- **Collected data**

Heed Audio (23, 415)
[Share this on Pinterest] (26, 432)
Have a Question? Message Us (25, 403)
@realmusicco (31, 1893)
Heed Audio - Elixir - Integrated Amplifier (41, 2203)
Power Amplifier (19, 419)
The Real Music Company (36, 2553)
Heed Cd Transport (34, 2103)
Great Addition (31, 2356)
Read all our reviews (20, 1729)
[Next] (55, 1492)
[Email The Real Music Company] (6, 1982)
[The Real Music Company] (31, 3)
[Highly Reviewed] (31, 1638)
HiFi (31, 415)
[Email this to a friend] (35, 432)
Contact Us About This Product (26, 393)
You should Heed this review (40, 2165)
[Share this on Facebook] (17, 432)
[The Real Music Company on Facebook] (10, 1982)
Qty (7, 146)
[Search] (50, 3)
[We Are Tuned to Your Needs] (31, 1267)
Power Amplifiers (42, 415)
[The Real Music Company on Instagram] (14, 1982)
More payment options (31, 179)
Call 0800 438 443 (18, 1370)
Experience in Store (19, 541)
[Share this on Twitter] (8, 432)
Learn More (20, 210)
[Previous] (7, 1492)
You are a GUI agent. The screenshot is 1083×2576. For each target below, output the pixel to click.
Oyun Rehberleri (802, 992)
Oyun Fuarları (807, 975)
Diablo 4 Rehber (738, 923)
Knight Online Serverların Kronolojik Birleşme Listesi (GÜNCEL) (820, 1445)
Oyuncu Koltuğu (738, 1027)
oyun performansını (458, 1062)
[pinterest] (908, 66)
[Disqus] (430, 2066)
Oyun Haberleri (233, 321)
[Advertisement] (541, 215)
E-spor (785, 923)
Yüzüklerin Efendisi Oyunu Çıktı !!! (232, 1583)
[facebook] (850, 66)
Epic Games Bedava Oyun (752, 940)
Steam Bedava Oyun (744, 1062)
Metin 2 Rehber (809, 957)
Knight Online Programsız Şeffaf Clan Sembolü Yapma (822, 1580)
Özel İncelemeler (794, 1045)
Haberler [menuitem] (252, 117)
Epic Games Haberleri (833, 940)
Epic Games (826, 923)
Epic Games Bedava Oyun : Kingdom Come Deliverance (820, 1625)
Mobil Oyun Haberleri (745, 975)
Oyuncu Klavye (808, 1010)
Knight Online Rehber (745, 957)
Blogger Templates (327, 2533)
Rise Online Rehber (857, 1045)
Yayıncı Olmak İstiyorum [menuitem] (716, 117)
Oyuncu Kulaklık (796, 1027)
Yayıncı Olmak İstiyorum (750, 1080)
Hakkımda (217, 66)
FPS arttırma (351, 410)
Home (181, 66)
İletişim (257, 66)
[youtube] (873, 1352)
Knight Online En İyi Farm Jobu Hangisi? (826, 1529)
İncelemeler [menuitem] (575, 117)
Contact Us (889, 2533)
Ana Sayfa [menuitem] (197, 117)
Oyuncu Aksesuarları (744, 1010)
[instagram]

- **WHAT YOU ARE ASKED TO DO**
Sift the data above for lines with "Audio", then copy each one.

- **EXPECTED ANSWER**
Heed Audio (23, 415)
Heed Audio - Elixir - Integrated Amplifier (41, 2203)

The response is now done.